Some of the three-way calls occurred because a recruit's call to Sampson was dropped, the report said. Senderoff would then help the person reconnect with Sampson by using impermissible three-way calls. The report noted that Sampson's home is several miles outside Bloomington and that his cell phone reception there is ``spotty at best.''
However, included in the report was an e-mailed memo dated June 13, 2006, to Sampson, Senderoff and other coaches from Jennifer Brinegar, IU assistant athletics director for compliance.
In it, she included a clarification of the infractions committee on the penalties. The fourth item listed stated, ``The assistant coaches may not bring Coach Sampson in on a 3-way call with a prospect, parent or coach, even if the call originated from the prospect, parent or coach.''
It also states that Sampson isn't allowed to return dropped calls.
Yet less than a week after that memo was issued, Sampson participated in another three-way call, the report showed.
Senderoff told investigators he would get the recruit or other person on the phone, then patch in Sampson's phone. Senderoff would remain on the line, but did not say anything, serving as an ``operator'' allowing two people to have a conversation, he said. Senderoff said he thought this was a ``gray'' area in regard to sanctions and that he used poor judgment in not asking for clarification.
But the report notes that at least two people - a recruit and the mother of a recruit - said both Senderoff and Sampson were involved in the conversation throughout the entire call.
The report also said Senderoff, who made 101 improper calls, failed to report using his home phone for recruiting calls despite signing forms that said he made no calls from his home.
``He admitted that this practice was sloppy and/or careless,'' the report states.

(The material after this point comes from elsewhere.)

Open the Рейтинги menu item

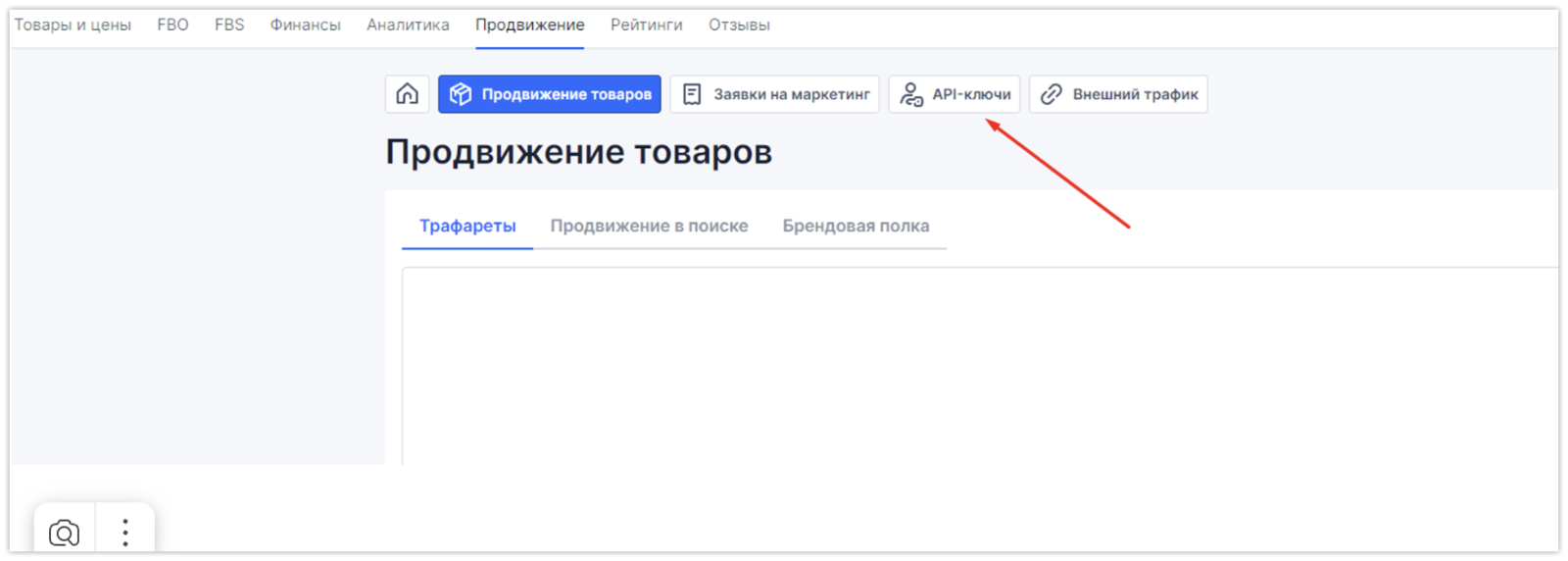pyautogui.click(x=646, y=25)
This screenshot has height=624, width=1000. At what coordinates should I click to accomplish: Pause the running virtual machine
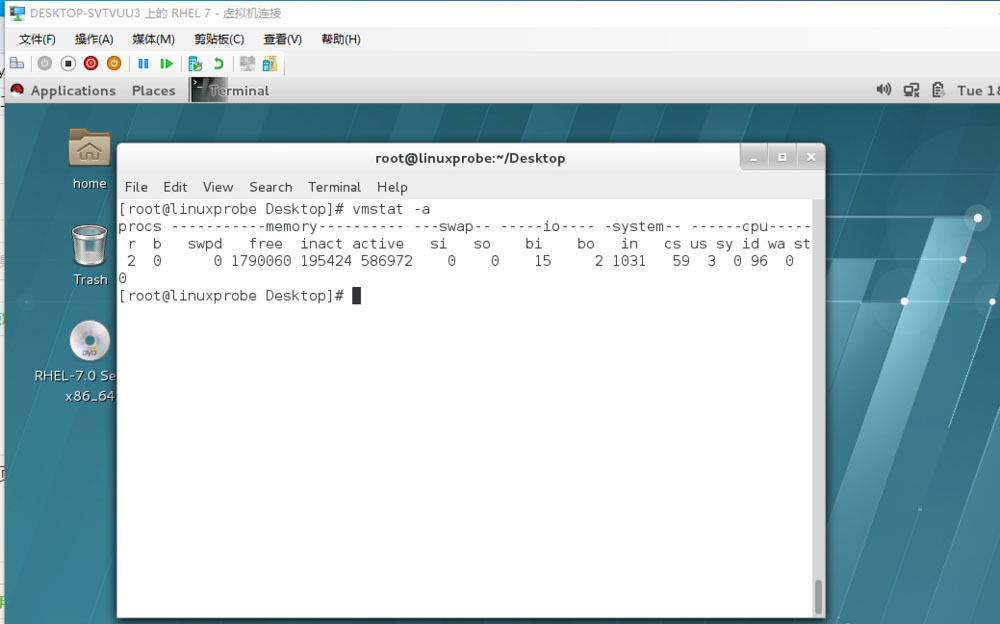tap(143, 63)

Assistant coach Jeff Meyer made 10 recruiting calls from his home, four of which were impermissible, the report found. Meyer said he didn't list his home phone on the monthly reporting forms because he did not yet have a home phone immediately after he was hired. He didn't change the forms later to indicate that he used his home phone.
``Meyer stated he thought the forms were only a formality and thus did not change what he previously reported,'' the report states.
The report pointed out that the men's basketball coaching staff is involved in more than a thousand recruiting calls a month.
``The University is disappointed and does not condone the actions of the involved coaches, but it is important to place this issue in context,'' the report states.